A significant proportion of patients who do not try to get pregnant after fertility preserving procedures is a consistent finding in the published series on this issue . For those patients with malignant germ cell tumors, the earlier mean age at time of diagnosis and prediction of good outcome after fertility preservation, are the most likely reasons for postponing childbearing. Women electing not to attempt pregnancy after conservative surgical management of ovarian carcinomas poses more complex issues. A strong desire on the part of the patient to retain fertility potential is a crucial point in the selection of patients for performing fertility sparing procedures. Young women should be made aware that, although there is no evidence that currently used fertility preservation options directly compromise the success of cancer therapy, the conventional accepted treatment remains comprehensive staging. Questions still remain on the acceptability of conservative options where fertility is not an immediate concern.

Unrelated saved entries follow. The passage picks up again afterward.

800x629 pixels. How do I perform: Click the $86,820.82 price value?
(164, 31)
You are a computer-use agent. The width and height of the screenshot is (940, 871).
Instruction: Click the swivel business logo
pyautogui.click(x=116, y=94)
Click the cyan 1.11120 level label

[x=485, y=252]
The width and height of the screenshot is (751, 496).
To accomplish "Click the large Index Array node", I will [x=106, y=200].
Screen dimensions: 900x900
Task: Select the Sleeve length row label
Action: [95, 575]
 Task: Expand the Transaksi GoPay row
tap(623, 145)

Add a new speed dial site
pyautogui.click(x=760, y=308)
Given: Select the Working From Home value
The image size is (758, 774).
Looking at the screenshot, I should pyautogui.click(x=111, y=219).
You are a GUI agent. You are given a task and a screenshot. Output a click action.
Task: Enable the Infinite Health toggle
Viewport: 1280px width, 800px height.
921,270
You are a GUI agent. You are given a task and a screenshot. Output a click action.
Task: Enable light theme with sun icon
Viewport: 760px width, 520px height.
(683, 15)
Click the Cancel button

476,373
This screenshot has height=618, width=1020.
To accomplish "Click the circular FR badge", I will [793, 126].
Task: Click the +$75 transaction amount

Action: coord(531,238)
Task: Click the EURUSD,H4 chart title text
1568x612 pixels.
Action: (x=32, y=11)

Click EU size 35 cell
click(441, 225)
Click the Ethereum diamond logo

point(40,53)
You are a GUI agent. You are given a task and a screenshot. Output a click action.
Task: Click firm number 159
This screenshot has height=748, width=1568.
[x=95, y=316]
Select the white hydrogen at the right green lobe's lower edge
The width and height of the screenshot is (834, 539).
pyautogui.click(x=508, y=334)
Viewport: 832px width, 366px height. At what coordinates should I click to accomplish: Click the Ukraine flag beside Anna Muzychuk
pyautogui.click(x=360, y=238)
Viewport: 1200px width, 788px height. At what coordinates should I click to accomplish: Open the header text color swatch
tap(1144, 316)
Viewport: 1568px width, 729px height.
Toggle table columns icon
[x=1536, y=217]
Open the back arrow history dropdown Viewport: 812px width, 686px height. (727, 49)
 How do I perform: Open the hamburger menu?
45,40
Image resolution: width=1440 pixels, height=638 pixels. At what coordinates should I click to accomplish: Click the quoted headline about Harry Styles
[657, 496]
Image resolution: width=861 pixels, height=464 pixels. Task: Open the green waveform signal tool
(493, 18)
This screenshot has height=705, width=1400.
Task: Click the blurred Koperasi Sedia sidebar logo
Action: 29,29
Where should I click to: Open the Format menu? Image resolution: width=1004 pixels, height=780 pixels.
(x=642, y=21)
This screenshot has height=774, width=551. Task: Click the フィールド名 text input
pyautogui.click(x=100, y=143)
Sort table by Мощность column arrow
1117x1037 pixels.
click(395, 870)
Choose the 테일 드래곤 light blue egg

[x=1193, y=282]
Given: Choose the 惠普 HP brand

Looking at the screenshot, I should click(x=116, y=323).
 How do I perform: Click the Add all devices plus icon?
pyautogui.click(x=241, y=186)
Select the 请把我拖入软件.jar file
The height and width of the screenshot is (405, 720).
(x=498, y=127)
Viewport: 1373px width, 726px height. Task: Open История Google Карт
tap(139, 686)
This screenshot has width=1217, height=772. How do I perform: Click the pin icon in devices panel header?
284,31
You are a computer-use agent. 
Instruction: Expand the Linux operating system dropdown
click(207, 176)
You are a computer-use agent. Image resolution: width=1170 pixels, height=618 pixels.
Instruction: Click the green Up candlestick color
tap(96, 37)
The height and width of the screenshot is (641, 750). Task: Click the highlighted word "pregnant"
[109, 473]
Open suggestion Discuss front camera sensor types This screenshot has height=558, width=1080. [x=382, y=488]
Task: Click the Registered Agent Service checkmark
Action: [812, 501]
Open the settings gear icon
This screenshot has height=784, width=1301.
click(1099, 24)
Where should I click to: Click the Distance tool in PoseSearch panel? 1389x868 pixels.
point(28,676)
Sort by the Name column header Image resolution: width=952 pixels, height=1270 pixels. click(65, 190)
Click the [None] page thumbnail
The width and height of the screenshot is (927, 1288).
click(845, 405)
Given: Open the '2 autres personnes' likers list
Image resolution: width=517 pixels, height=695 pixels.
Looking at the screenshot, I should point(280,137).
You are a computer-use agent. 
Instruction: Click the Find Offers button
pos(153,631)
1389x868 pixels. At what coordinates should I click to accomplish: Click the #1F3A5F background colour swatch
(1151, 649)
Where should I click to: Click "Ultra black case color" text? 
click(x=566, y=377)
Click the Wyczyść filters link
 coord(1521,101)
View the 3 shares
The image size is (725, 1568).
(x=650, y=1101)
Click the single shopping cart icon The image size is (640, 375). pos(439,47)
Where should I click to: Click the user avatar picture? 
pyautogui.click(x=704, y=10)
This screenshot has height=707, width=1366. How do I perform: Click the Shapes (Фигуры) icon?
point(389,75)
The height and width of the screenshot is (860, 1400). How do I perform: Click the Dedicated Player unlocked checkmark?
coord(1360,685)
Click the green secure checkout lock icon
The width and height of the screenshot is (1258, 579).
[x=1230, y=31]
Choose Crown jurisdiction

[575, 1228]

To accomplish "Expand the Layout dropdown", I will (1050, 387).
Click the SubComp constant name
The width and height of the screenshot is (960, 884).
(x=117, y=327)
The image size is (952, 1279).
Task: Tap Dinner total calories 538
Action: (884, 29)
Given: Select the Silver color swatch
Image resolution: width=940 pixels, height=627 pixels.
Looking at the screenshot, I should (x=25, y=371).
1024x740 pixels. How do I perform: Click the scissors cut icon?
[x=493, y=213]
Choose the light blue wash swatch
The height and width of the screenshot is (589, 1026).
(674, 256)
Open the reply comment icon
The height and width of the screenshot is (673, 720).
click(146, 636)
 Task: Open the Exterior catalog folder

Preliminary data are beginning to surface that demonstrate the efficacy of laparoscopic fertility-sparing staging of EOC, although sample size is too small and duration of follow-up is still too short to make definitive statements. More research is needed to determine whether laparoscopy affects the reproductive outcome and the oncologic safety of this deliberately incomplete staging in this specialized population. Only the results of future data collection will provide treating oncologists and cancer patients with valuable information to make specific decisions on fertility-sparing options.